I would do as my heart desires
When the country was my town
When the top of the water-meadow was my dwelling
No one could part me from the people my desires and from my friends
I would spend the day in the place of my longing
In the . . and the papyrus clumps
When it was dawn, I would have a snack
And be far away, walking in the place of my heart
[Fragment of a New Kingdom poem; quoted in part from Blouin, trans. Parkinson, 1998, but lifted from here; reconstruction indications omitted]
These are thoughts related to
last week's inadvertently meaty post, thanks to Katherine Blouin, who has given us so much to think about. So it's good that I need to get a low-effort post out of the way. (Work on the postblogging posts will coincide with a trip to 100 Mile House for my youngest niece's elementary school graduation.
Go Aly!)
The collapse of complex societies used to be big! With drama! Cities left to ruin; economies transformed, technologies changed. None of this dragging-out "secular stagnation" thing for the Ancients, no sir! Lay yourself down a nice "
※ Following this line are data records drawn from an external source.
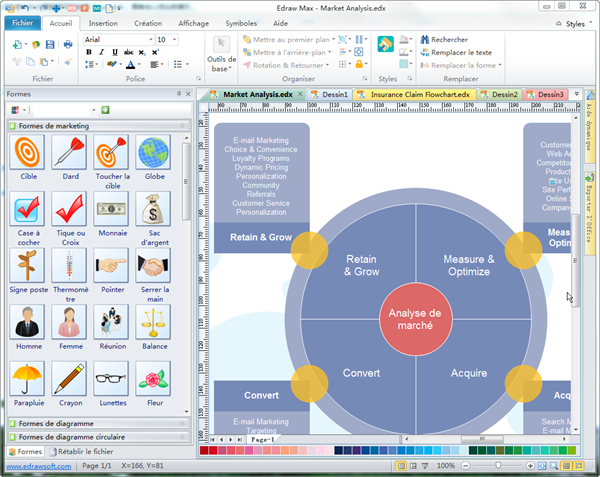Select the Parapluie umbrella shape
The width and height of the screenshot is (600, 477).
(x=28, y=378)
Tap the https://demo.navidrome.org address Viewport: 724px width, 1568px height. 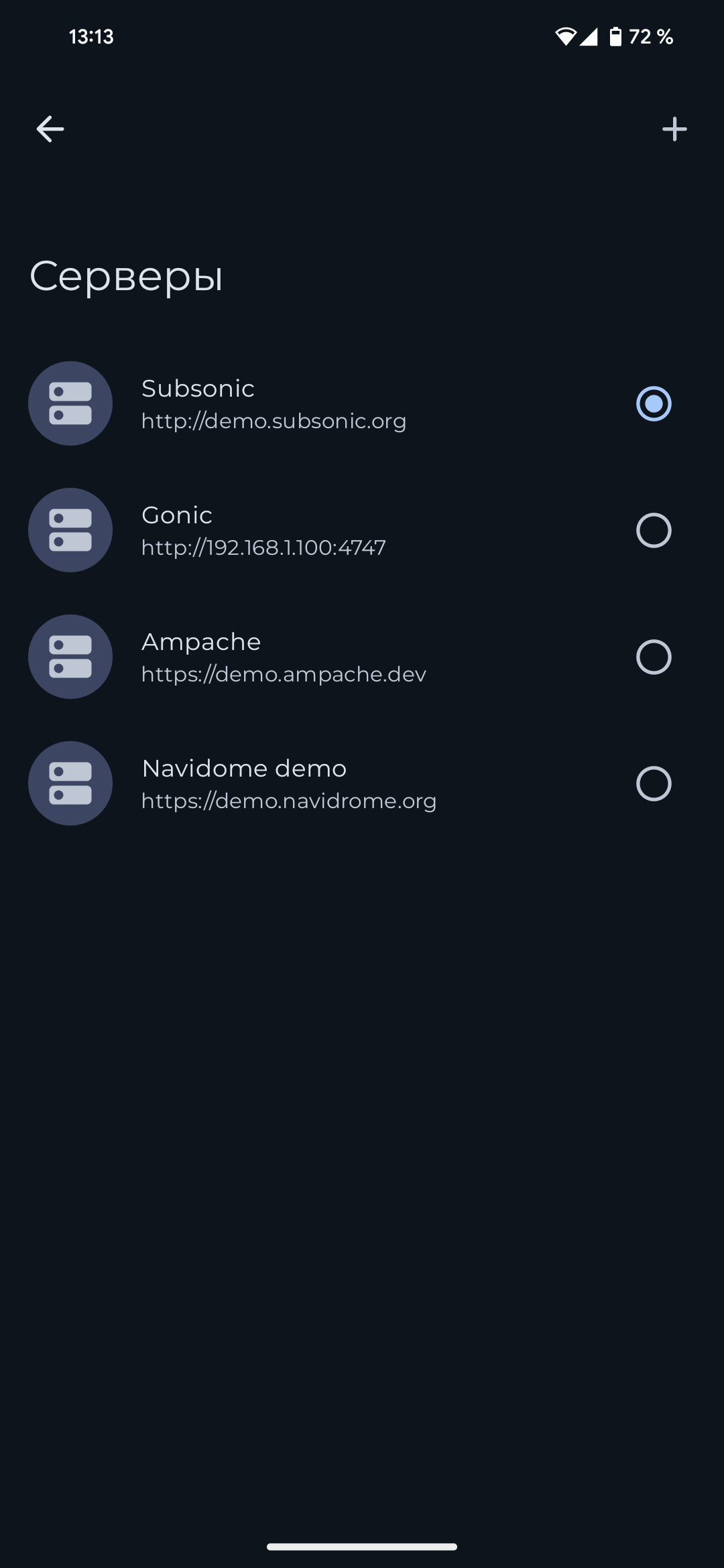289,801
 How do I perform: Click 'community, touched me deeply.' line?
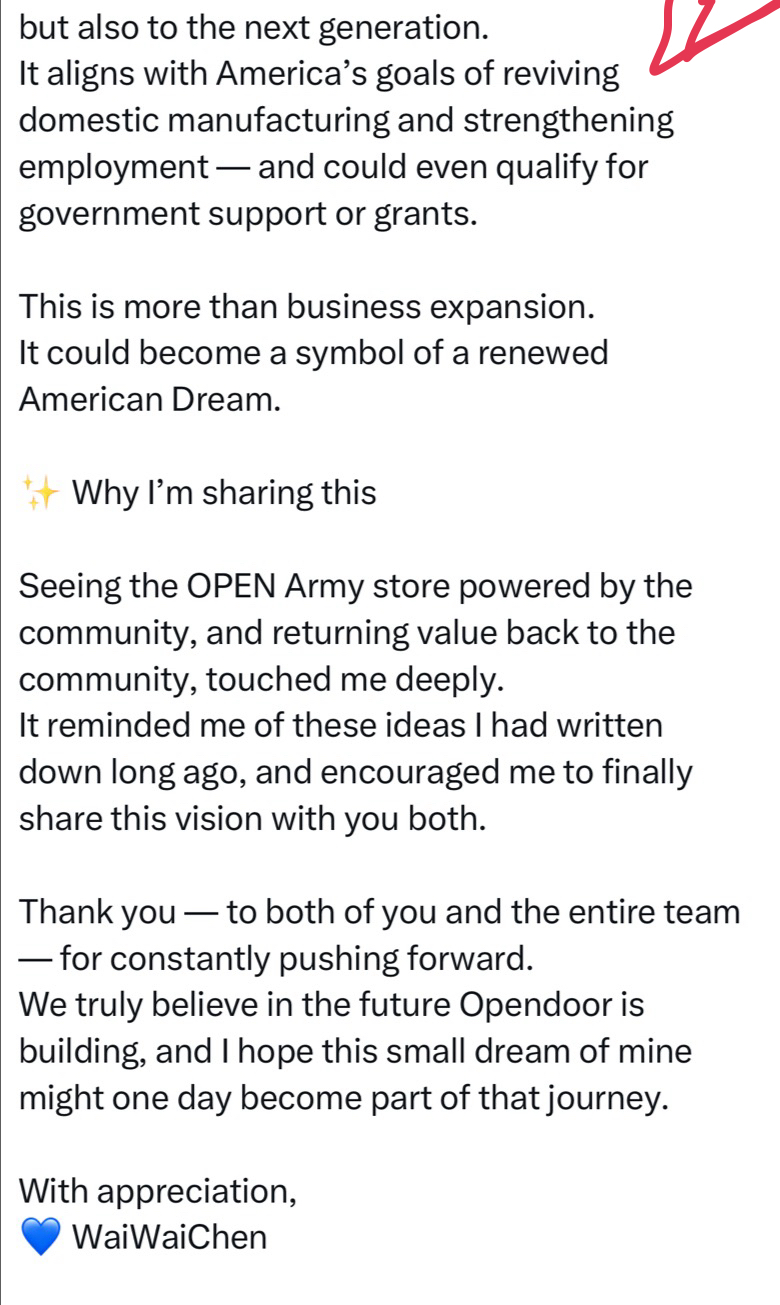[x=262, y=680]
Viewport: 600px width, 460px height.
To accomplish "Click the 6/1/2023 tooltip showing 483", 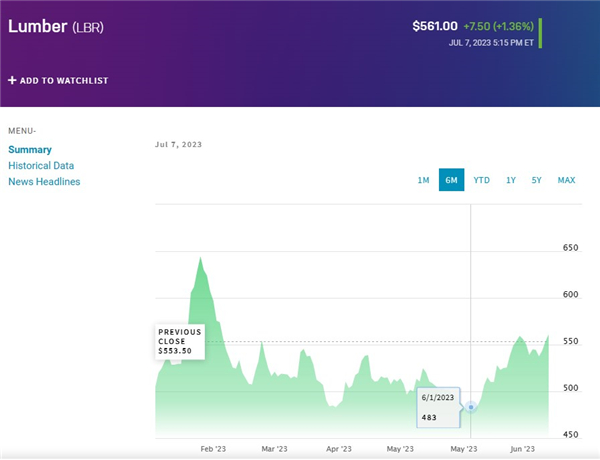I will (437, 407).
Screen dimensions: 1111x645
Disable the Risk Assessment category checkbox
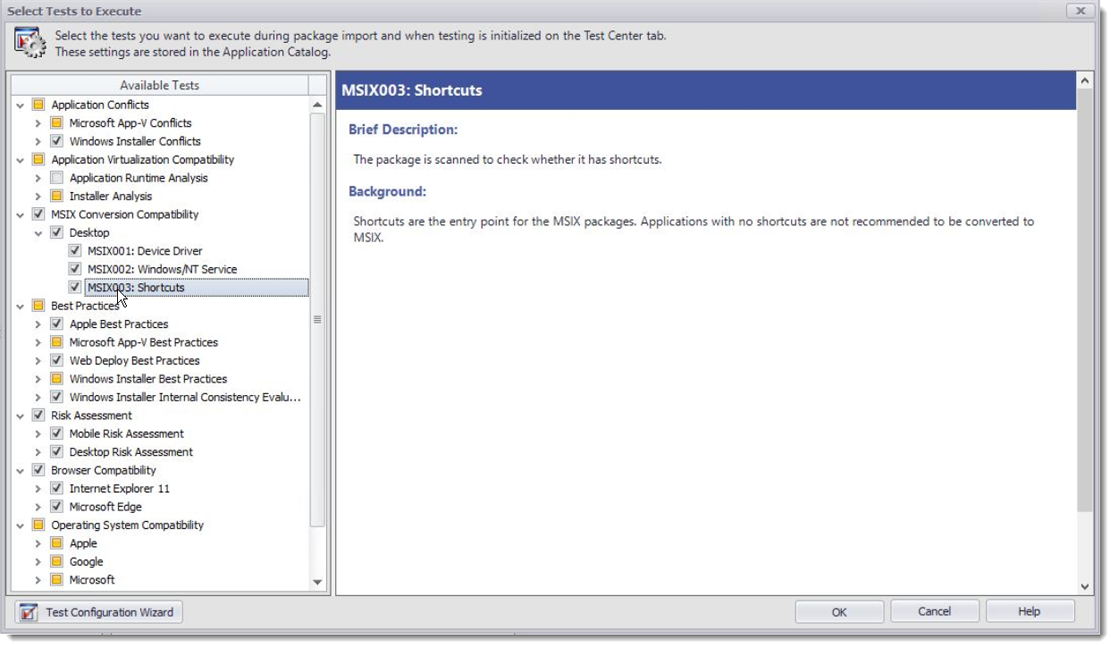coord(40,414)
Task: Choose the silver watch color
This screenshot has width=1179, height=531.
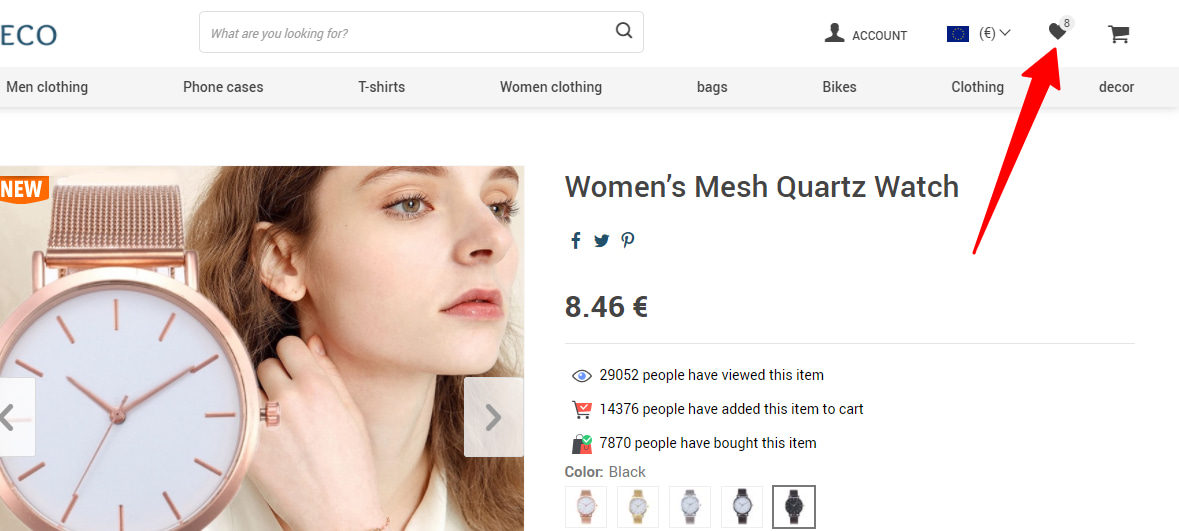Action: point(690,507)
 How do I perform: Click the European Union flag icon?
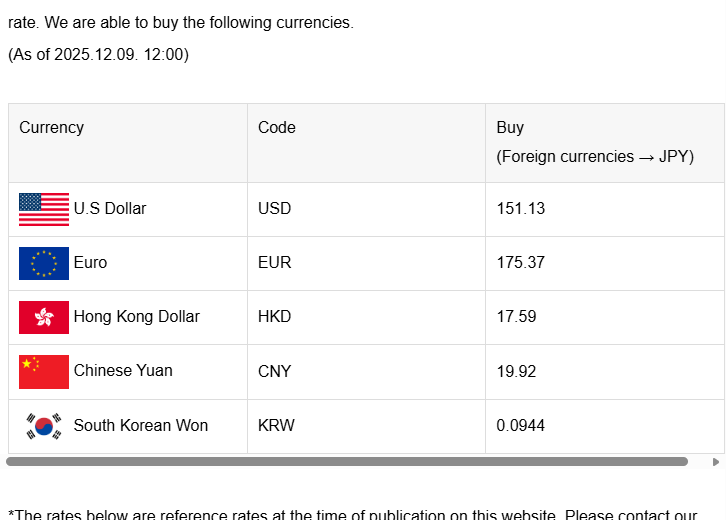[44, 263]
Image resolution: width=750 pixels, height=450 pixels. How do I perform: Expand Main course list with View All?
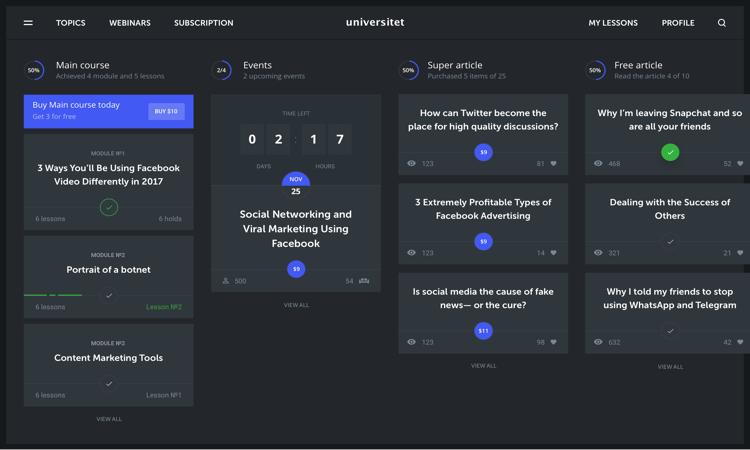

destruction/dark earth" layer, and
go off and
live in the mountains or
the swamp or wherever.
With some exceptions: Egypt made it through the Late Bronze Age Collapse and the Fall of the Roman Empire well enough. It looks as though the country was uniquely suited to complex society (no need to spell out why, I suppose). It didn't go entirely unscathed, however. Egyptologists divide the Ancient Egyptian past into three periods of high monarchy, and three "Intermediate Periods," although, as the maths of group theory will suggest, one of those Intermediate periods can't have been Intermediate. (The trick is that we don't count the Persian-Ptolemaic-Roman interlude as an Egyptian monarchy; so the Third Intermediate can also be the last period --unless we throw in a brief phase of Egyptian revival in the Classical Period, as we can if we want, for we are licensed historians.
What made Egypt special, in comparison with, say Roman Britain? My conclusions probably aren't worth the electrons they're written on, but the evidence I rely on is building up, and really ought to be accounted for in a good theory.